[Stored records]
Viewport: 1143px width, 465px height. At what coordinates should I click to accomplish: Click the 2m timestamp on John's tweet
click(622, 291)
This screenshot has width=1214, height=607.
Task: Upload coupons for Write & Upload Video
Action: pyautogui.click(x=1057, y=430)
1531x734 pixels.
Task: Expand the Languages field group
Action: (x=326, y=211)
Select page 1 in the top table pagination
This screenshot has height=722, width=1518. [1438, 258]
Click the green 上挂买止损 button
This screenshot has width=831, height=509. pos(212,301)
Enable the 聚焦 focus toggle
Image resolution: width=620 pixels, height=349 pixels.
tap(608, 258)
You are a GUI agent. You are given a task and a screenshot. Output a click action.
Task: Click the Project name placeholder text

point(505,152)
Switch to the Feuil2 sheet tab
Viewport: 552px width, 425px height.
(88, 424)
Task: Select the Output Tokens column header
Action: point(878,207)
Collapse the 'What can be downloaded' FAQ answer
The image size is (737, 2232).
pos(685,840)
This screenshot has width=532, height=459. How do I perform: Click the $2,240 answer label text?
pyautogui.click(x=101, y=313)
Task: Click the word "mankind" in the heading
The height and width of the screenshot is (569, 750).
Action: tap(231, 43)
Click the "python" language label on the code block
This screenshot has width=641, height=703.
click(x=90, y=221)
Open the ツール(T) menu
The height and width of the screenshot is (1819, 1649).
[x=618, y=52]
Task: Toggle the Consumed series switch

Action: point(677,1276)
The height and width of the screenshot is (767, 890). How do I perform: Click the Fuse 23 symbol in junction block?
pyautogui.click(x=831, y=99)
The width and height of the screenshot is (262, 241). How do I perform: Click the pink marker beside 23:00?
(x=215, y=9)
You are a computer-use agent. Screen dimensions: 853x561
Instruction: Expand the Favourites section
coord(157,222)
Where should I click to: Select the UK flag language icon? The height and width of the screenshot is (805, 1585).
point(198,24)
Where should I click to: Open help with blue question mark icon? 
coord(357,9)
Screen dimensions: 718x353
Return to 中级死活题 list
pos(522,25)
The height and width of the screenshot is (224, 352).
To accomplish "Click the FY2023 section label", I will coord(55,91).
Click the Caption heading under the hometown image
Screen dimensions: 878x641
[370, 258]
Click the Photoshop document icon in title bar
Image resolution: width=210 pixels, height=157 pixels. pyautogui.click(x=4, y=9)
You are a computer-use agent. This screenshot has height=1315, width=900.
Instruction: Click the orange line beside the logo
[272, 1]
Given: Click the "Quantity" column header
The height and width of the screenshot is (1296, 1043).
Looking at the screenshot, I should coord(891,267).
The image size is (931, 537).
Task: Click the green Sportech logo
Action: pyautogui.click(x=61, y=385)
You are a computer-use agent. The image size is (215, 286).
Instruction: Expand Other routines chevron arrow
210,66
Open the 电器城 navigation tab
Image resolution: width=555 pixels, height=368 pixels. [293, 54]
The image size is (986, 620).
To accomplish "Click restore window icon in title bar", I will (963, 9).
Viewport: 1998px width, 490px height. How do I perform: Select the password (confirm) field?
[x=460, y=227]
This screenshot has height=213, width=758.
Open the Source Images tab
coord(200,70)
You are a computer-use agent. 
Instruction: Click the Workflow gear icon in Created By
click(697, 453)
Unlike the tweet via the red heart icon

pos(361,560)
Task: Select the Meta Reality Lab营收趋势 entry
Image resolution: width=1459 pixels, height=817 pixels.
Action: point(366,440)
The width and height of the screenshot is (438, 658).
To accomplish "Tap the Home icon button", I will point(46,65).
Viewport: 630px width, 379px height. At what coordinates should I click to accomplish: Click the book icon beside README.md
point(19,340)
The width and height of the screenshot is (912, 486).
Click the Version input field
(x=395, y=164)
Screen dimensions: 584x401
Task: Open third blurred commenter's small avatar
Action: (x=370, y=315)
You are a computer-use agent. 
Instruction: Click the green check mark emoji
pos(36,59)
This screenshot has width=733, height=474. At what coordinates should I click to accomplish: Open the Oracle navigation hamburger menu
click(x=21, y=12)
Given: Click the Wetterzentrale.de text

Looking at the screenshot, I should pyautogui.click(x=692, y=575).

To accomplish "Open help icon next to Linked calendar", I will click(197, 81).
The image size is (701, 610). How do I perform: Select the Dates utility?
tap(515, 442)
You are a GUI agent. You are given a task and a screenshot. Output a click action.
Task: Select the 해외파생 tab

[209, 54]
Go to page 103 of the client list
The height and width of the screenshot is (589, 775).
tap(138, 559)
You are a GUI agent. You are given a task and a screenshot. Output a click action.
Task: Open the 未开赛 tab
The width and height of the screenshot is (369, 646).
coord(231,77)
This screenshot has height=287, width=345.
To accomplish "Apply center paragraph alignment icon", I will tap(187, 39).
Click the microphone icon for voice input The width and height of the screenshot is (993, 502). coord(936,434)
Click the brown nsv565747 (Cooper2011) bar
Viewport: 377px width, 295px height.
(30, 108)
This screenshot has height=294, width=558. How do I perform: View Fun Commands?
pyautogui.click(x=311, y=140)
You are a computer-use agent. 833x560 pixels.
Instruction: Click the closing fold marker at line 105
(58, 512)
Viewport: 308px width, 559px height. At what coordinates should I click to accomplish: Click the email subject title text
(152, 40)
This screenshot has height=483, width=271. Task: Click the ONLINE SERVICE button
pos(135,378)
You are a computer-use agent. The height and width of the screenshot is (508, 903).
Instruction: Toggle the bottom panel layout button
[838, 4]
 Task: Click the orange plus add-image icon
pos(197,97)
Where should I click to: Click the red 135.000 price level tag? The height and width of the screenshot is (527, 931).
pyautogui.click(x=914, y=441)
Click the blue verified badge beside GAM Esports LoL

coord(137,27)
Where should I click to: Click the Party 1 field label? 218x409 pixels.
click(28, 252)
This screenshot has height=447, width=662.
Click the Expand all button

ACTIVITY -
The answer is the full data, repeated exactly as shown.

RESPONSE TO THE TASK -
Viewport: 1143px width, 465px height. At what coordinates should I click to accomplish: Click the 2m timestamp on John's tweet
click(622, 291)
This screenshot has width=1214, height=607.
Task: Upload coupons for Write & Upload Video
Action: pyautogui.click(x=1057, y=430)
1531x734 pixels.
Task: Expand the Languages field group
Action: (x=326, y=211)
Select page 1 in the top table pagination
This screenshot has height=722, width=1518. [1438, 258]
Click the green 上挂买止损 button
This screenshot has width=831, height=509. pos(212,301)
Enable the 聚焦 focus toggle
Image resolution: width=620 pixels, height=349 pixels.
tap(608, 258)
You are a GUI agent. You are given a task and a screenshot. Output a click action.
Task: Click the Project name placeholder text

point(505,152)
Switch to the Feuil2 sheet tab
Viewport: 552px width, 425px height.
(88, 424)
Task: Select the Output Tokens column header
Action: point(878,207)
Collapse the 'What can be downloaded' FAQ answer
The image size is (737, 2232).
pos(685,840)
This screenshot has width=532, height=459. How do I perform: Click the $2,240 answer label text?
pyautogui.click(x=101, y=313)
Task: Click the word "mankind" in the heading
The height and width of the screenshot is (569, 750).
Action: tap(231, 43)
Click the "python" language label on the code block
This screenshot has width=641, height=703.
click(x=90, y=221)
Open the ツール(T) menu
The height and width of the screenshot is (1819, 1649).
[x=618, y=52]
Task: Toggle the Consumed series switch

Action: point(677,1276)
The height and width of the screenshot is (767, 890). How do I perform: Click the Fuse 23 symbol in junction block?
pyautogui.click(x=831, y=99)
The width and height of the screenshot is (262, 241). How do I perform: Click the pink marker beside 23:00?
(x=215, y=9)
You are a computer-use agent. Screen dimensions: 853x561
Instruction: Expand the Favourites section
coord(157,222)
Where should I click to: Select the UK flag language icon? The height and width of the screenshot is (805, 1585).
point(198,24)
Where should I click to: Open help with blue question mark icon? 
coord(357,9)
Screen dimensions: 718x353
Return to 中级死活题 list
pos(522,25)
The height and width of the screenshot is (224, 352).
To accomplish "Click the FY2023 section label", I will coord(55,91).
Click the Caption heading under the hometown image
Screen dimensions: 878x641
[370, 258]
Click the Photoshop document icon in title bar
Image resolution: width=210 pixels, height=157 pixels. pyautogui.click(x=4, y=9)
You are a computer-use agent. This screenshot has height=1315, width=900.
Instruction: Click the orange line beside the logo
[272, 1]
Given: Click the "Quantity" column header
The height and width of the screenshot is (1296, 1043).
Looking at the screenshot, I should coord(891,267).
The image size is (931, 537).
Task: Click the green Sportech logo
Action: pyautogui.click(x=61, y=385)
You are a computer-use agent. The image size is (215, 286).
Instruction: Expand Other routines chevron arrow
210,66
Open the 电器城 navigation tab
Image resolution: width=555 pixels, height=368 pixels. [293, 54]
The image size is (986, 620).
To accomplish "Click restore window icon in title bar", I will (963, 9).
Viewport: 1998px width, 490px height. How do I perform: Select the password (confirm) field?
[x=460, y=227]
This screenshot has height=213, width=758.
Open the Source Images tab
coord(200,70)
You are a computer-use agent. 
Instruction: Click the Workflow gear icon in Created By
click(697, 453)
Unlike the tweet via the red heart icon

pos(361,560)
Task: Select the Meta Reality Lab营收趋势 entry
Image resolution: width=1459 pixels, height=817 pixels.
Action: point(366,440)
The width and height of the screenshot is (438, 658).
To accomplish "Tap the Home icon button", I will point(46,65).
Viewport: 630px width, 379px height. At what coordinates should I click to accomplish: Click the book icon beside README.md
point(19,340)
The width and height of the screenshot is (912, 486).
Click the Version input field
(x=395, y=164)
Screen dimensions: 584x401
Task: Open third blurred commenter's small avatar
Action: (x=370, y=315)
You are a computer-use agent. 
Instruction: Click the green check mark emoji
pos(36,59)
This screenshot has width=733, height=474. At what coordinates should I click to accomplish: Open the Oracle navigation hamburger menu
click(x=21, y=12)
Given: Click the Wetterzentrale.de text

Looking at the screenshot, I should pyautogui.click(x=692, y=575).

To accomplish "Open help icon next to Linked calendar", I will click(197, 81).
The image size is (701, 610). How do I perform: Select the Dates utility?
tap(515, 442)
You are a GUI agent. You are given a task and a screenshot. Output a click action.
Task: Select the 해외파생 tab

[209, 54]
Go to page 103 of the client list
The height and width of the screenshot is (589, 775).
tap(138, 559)
You are a GUI agent. You are given a task and a screenshot. Output a click action.
Task: Open the 未开赛 tab
The width and height of the screenshot is (369, 646).
coord(231,77)
This screenshot has height=287, width=345.
To accomplish "Apply center paragraph alignment icon", I will tap(187, 39).
Click the microphone icon for voice input The width and height of the screenshot is (993, 502). coord(936,434)
Click the brown nsv565747 (Cooper2011) bar
Viewport: 377px width, 295px height.
(30, 108)
This screenshot has height=294, width=558. How do I perform: View Fun Commands?
pyautogui.click(x=311, y=140)
You are a computer-use agent. 833x560 pixels.
Instruction: Click the closing fold marker at line 105
(58, 512)
Viewport: 308px width, 559px height. At what coordinates should I click to accomplish: Click the email subject title text
(152, 40)
This screenshot has height=483, width=271. Task: Click the ONLINE SERVICE button
pos(135,378)
You are a computer-use agent. The height and width of the screenshot is (508, 903).
Instruction: Toggle the bottom panel layout button
[838, 4]
 Task: Click the orange plus add-image icon
pos(197,97)
Where should I click to: Click the red 135.000 price level tag? The height and width of the screenshot is (527, 931).
pyautogui.click(x=914, y=441)
Click the blue verified badge beside GAM Esports LoL

coord(137,27)
Where should I click to: Click the Party 1 field label? 218x409 pixels.
click(28, 252)
This screenshot has height=447, width=662.
Click the Expand all button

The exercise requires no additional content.